Cobalt Nanoparticles Dispersed Nitrogen-Doped Graphitic Nanospheres-Based Rechargeable High Performance Zinc-Air Batteries

The zinc-air battery (ZAB) is an emerging rechargeable energy storage system having high energy density (1084 Wh/kg) with safe operation and low operation cost (similar to$10 kW/h). Development of a durable and efficient bifunctional catalyst is the bottleneck of rechargeable ZAB technology, and here we demonstrate a hybrid catalyst system having cobalt (Co) nanoparticles dispersed graphitic spheres as an efficient catalyst at the air electrode-performing better than the benchmarked ones while constructing the ZAB cells.

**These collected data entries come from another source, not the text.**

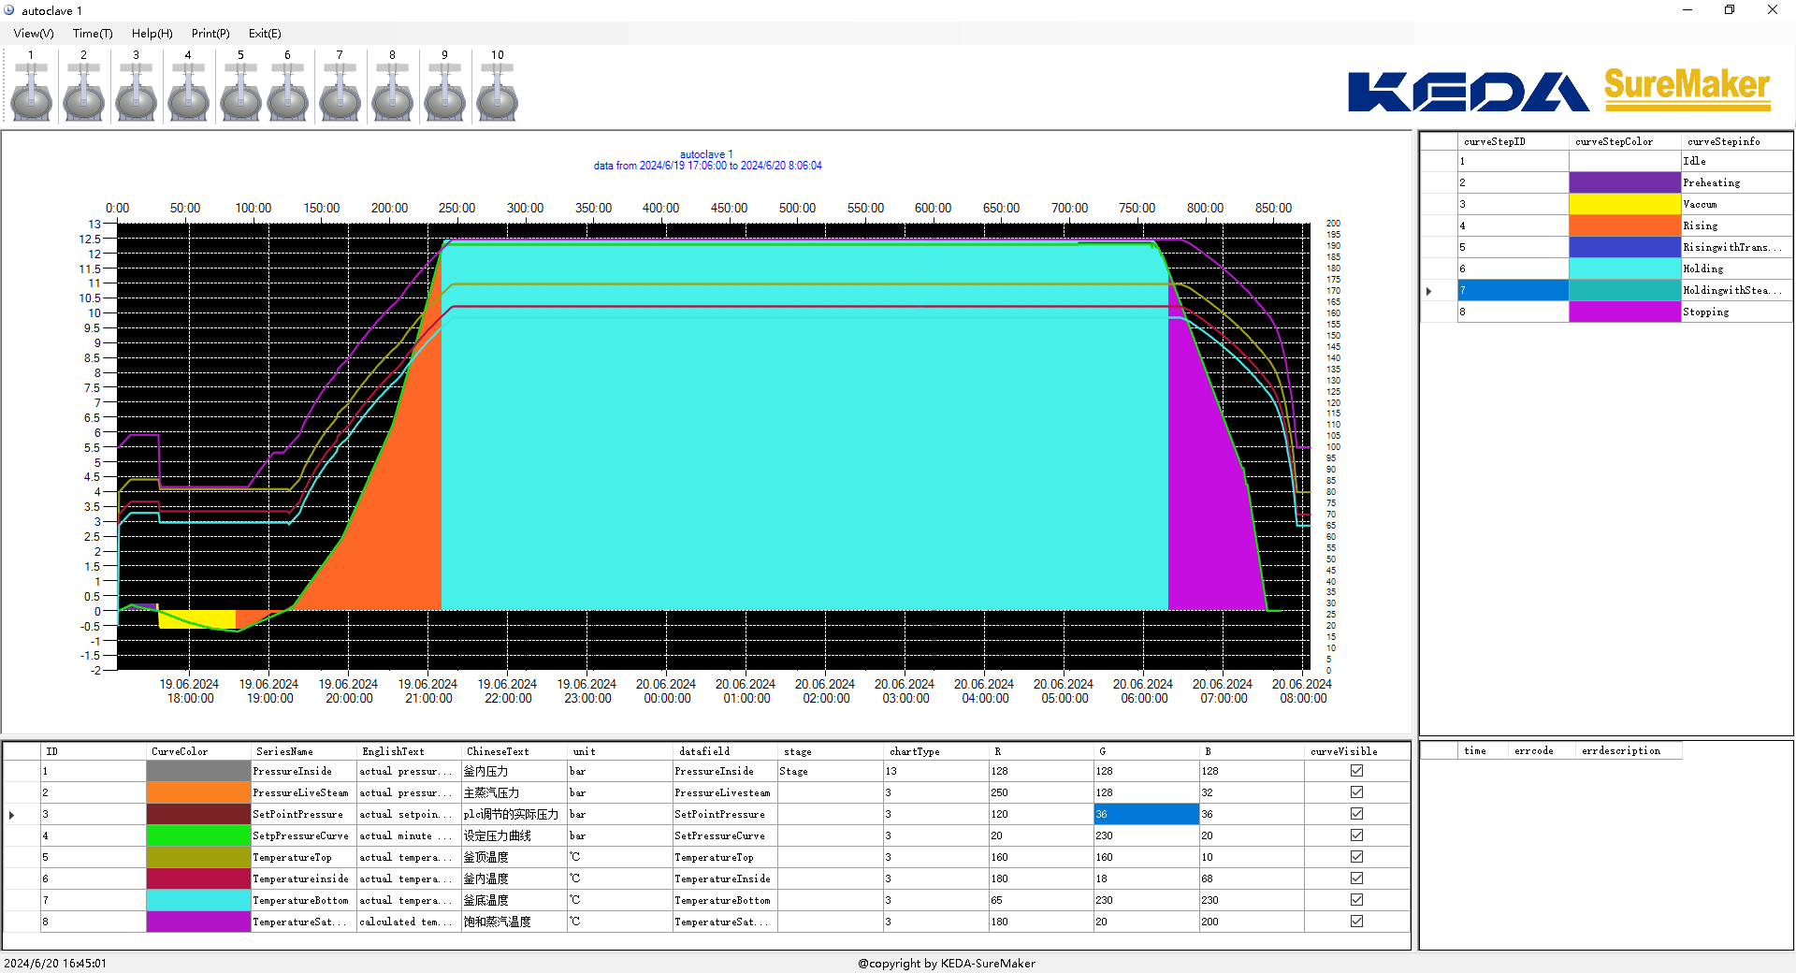The width and height of the screenshot is (1796, 973).
Task: Toggle curveVisible checkbox for SetpPressureCurve
Action: point(1356,835)
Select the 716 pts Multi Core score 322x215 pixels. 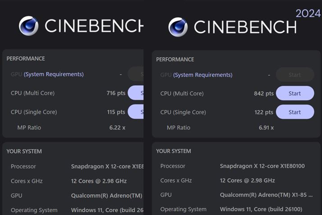116,93
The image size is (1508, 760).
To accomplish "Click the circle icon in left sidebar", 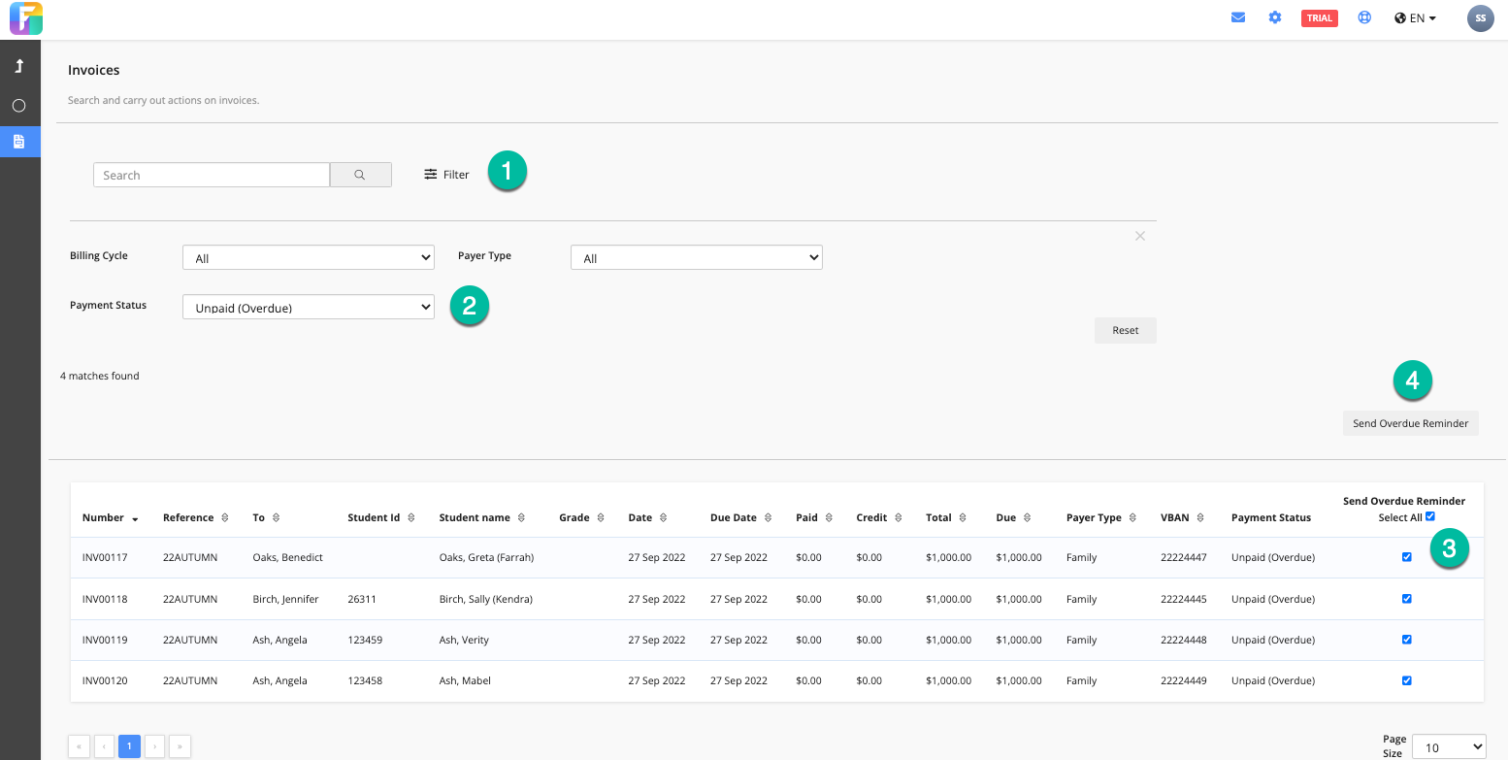I will pos(18,105).
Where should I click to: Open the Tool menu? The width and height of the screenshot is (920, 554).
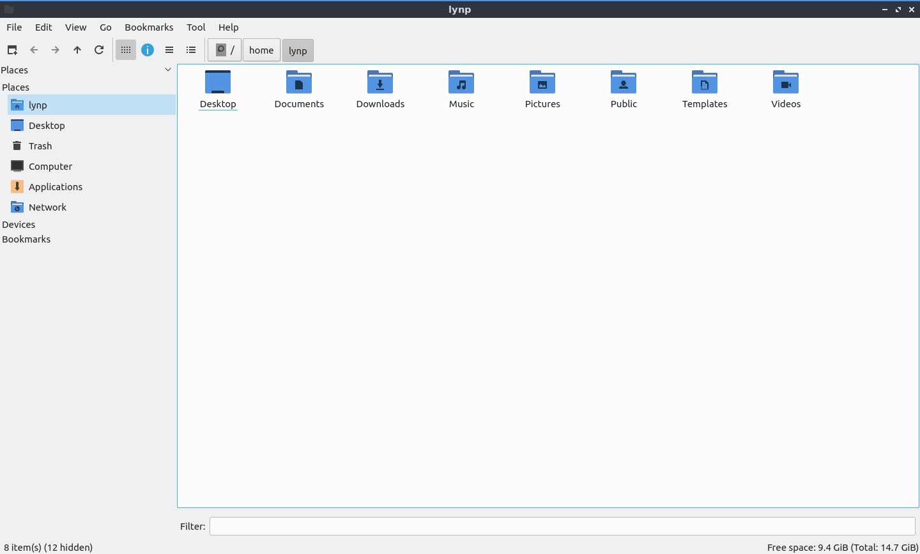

Co nanoparticles dispersed nitrogendoped graphitic nanospheres (Co@NGC-NSs) were developed using a unique synthesis strategy, and it showed excellent bifunctional catalytic activity toward oxygen reduction reaction (ORR) and oxygen evolution reaction (OER) in alkaline medium. The potential difference calculated with Co@NGC-NSs, considering the potential for the current density of 10 mAcm(-2) for OER and current density corresponding to the half wave potential for ORR, is found to be (0.78 V) lower than that of Pt/C and IrO2 (0.87 V) system. The zinc-air cell constructed using Co@NGC-NSs shows an open circuit voltage of 1.36 V having a maximum power density of similar to 52 mW cm(-2) and an energy density of 876 Wh/kg, and these values are on par with the Pt/C system while much better in terms of long-term stable performance where Pt/C is found to be failing. A detailed comparison with the reported performance of other catalyst-based ZABs indicates that the Co@NGC-NSs-based ZABs has high potential as a practically viable system, where the catalyst development is also found to be simple and nonexpensive in nature.